01:24The world is losing their potential contribution.
01:29How can productivity be increased?
01:33What resources can be developed?
01:36How fast, and at what cost?
01:40How should the benefits be distributed?
01:45We need information.
01:47Data on resources have been piling up for years, even in the newest countries.
01:52The problem is, how to store it, measure it, and analyze it.
01:58Just to look at it, using conventional methods, would take years and years.
02:16To make decisions, we need facts; but we have facts.
02:21We have all seen soil maps and census figures.
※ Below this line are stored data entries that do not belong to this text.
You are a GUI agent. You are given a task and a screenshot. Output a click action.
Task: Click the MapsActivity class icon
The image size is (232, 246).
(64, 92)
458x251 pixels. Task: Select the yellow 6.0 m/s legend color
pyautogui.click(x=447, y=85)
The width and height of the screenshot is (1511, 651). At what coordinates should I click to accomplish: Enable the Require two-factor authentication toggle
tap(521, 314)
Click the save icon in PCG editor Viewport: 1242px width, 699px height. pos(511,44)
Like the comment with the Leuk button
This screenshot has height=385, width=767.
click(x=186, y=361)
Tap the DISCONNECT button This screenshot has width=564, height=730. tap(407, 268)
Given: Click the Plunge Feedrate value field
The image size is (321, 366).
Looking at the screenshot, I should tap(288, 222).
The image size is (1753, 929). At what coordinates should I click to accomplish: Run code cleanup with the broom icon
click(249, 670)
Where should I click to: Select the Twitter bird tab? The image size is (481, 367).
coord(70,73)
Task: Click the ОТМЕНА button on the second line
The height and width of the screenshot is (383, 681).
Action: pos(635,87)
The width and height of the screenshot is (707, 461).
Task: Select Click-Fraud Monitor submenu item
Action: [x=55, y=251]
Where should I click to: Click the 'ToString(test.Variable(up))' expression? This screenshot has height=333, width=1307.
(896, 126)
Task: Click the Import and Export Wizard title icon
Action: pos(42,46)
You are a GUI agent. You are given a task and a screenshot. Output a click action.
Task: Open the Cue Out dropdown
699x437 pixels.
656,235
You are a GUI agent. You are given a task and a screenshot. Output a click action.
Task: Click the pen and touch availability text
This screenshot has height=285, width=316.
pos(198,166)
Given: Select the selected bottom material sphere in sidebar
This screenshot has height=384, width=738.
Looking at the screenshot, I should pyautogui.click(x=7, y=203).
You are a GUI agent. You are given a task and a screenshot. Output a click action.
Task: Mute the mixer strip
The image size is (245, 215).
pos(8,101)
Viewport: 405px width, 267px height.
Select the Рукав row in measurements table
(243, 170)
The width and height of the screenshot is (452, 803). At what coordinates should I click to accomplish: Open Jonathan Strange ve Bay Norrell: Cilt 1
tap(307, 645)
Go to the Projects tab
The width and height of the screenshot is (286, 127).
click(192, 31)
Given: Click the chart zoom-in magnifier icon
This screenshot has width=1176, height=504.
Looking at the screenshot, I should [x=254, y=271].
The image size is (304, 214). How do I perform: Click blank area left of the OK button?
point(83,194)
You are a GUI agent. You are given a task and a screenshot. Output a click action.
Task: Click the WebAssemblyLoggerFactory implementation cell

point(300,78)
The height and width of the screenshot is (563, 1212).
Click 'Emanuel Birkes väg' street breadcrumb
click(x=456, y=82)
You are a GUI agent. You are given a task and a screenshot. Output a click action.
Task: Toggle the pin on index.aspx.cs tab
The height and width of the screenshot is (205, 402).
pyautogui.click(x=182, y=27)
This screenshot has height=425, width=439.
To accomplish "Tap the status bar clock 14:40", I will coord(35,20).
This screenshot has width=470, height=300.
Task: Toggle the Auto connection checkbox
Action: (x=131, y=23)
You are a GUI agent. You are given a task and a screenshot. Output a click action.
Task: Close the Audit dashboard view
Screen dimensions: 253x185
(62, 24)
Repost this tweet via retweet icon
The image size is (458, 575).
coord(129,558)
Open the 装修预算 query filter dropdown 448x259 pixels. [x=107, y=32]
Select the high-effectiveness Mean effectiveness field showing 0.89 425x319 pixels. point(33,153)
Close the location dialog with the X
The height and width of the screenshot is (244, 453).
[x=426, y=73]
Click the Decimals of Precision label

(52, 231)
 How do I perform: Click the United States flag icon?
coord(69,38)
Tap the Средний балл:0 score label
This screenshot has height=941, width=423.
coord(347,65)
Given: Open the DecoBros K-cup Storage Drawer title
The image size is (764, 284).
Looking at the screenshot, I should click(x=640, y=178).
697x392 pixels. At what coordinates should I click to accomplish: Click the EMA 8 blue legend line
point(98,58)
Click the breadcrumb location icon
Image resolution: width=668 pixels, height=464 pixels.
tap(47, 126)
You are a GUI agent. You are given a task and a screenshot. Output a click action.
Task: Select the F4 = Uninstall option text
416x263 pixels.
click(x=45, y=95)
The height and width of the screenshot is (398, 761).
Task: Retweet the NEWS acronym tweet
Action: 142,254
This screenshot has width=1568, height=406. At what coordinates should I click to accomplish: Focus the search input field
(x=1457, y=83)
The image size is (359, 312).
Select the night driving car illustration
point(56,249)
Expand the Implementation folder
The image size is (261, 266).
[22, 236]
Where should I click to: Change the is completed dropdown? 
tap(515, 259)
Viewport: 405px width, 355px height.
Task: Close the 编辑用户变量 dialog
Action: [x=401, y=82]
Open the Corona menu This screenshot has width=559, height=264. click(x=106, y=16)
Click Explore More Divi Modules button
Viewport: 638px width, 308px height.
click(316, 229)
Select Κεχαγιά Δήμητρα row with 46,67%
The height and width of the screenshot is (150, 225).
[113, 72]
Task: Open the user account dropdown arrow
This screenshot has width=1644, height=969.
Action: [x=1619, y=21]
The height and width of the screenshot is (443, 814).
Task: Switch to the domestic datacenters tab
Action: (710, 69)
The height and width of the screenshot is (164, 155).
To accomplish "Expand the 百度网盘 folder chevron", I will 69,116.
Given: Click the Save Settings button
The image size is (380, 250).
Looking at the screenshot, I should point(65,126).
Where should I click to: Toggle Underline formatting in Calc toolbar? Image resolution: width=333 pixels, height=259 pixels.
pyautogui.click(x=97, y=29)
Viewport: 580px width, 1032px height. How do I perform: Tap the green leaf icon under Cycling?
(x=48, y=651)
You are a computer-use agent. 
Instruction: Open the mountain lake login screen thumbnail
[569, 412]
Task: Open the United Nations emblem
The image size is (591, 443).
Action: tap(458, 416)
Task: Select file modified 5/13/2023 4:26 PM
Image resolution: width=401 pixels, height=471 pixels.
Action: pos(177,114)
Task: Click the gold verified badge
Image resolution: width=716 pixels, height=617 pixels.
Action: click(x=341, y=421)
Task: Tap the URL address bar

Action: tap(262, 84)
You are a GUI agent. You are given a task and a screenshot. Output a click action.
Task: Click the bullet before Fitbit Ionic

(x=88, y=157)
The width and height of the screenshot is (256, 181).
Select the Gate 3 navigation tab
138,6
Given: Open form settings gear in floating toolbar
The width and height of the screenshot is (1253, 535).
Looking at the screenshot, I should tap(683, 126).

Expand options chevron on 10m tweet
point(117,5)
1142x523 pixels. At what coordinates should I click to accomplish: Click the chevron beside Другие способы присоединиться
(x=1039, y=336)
02:24So what’s the problem?
02:27The problem is not making the surveys, it is trying to read and summarize the results of the surveys.
02:34The amount of work involved in handling this data is enormous.
02:38Even the simplest operations take hundreds of people.
02:46Raw data and statistics have to be cataloged, stored, summarized, before the data can be used to make decisions.
02:57The process is painfully slow.
03:01It's bad enough when you’re handling census data.
03:04It's even worse when you have to handle maps.
03:07And, so much of our land information comes only in maps.
03:15Suppose an administrator wants to find out how much good farming land in his province is still undeveloped, and where.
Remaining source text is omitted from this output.